Heavily-armed men surrounded the Palace of Government, where President Umaro Sissoco Embalo and Prime Minister Nuno Gomes Nabiam were believed to have gone to attend a cabinet meeting.

The building is located on the edge of the capital Bissau, close to the airport.

People were seen fleeing the area, the local markets were closed and banks shut their doors, while military vehicles laden with troops drove through the streets.

The former Portuguese colony is an impoverished coastal state of around two million people lying south of Senegal.

It has seen four military putsches since gaining independence in 1974, most recently in 2012.

In 2014, the country vowed to return to constitutional government, but it has enjoyed little stability since then and the armed forces wield substantial clout.

A 36-year-old Frenchwoman living in Bissau, Kadeejah Diop, said she had rushed to pick up her two children from school and witnessed armed troops entering the Palace of Government.

“They made all the female workers leave. There was huge panic,” she told AFP by phone from her home. “Right now, we are holed up indoors. We have no news.”

Reacting to events, the Economic Community of West African States (ECOWAS) issued a statement saying it “condemns this attempted coup” and urged soldiers to “return to their barracks”.

The bloc warned that it “holds the military responsible for the wellbeing of President Umaro Sissoco Embalo and members of his government.”

The United Nations said Secretary General Antonio Guterres was “deeply concerned with the news of heavy fighting in Bissau.”

He called for “an immediate end to the fighting and for full respect of the country’s democratic institutions,” the UN’s statement said.

Election turmoil
Embalo, a 49-year-old reserve brigadier general and former prime minister, took office in February 2020 after winning a second-round runoff election that followed four years of political infighting under the country’s semi-presidential system.

He was a candidate for a party called Madem, comprised of rebels from the African Party for the Independence of Guinea and Cape Verde (PAIGC) which had led Guinea-Bissau to independence.

His chief opponent, PAIGC candidate Domingos Simoes Pereira, bitterly contested the result but Embalo declared himself president without waiting for the outcome of his petition to the Supreme Court.

Late last year, the armed forces chief said members of the military had been preparing to launch a coup while the president was on a working trip to Brazil.

Troops had been offering bribes to other soldiers “in order to subvert the established constitutional order”, armed forces head General Biague Na Ntam said on October 14.

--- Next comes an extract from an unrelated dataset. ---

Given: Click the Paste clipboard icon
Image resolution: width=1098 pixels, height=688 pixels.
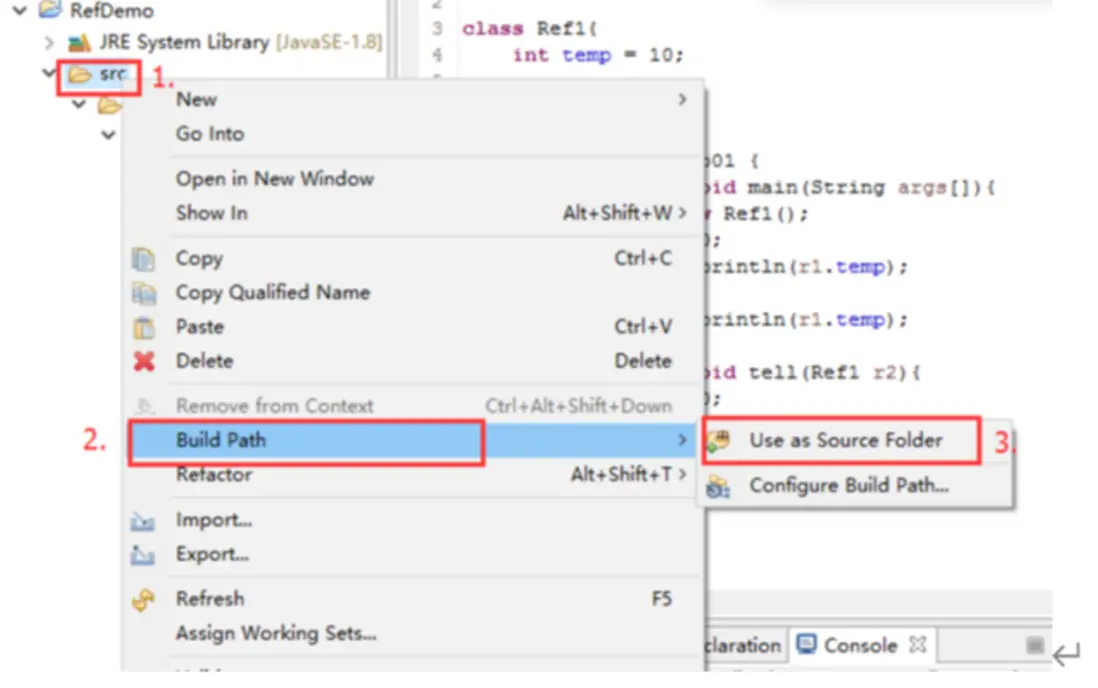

The government spokesman denied his account the following day.

In addition to volatility, Guinea-Bissau struggles with a reputation for corruption and drug smuggling.

Its porous coastline and cultural ties have made it an important stop on the Africa trafficking route. In 2019, nearly two tonnes of cocaine were seized.

Three countries in West Africa — Mali, Guinea and Burkina Faso — have experienced military takeovers in less than 18 months.

The region’s mounting instability is due to discussed on Thursday at an ECOWAS summit in Accra, Ghana.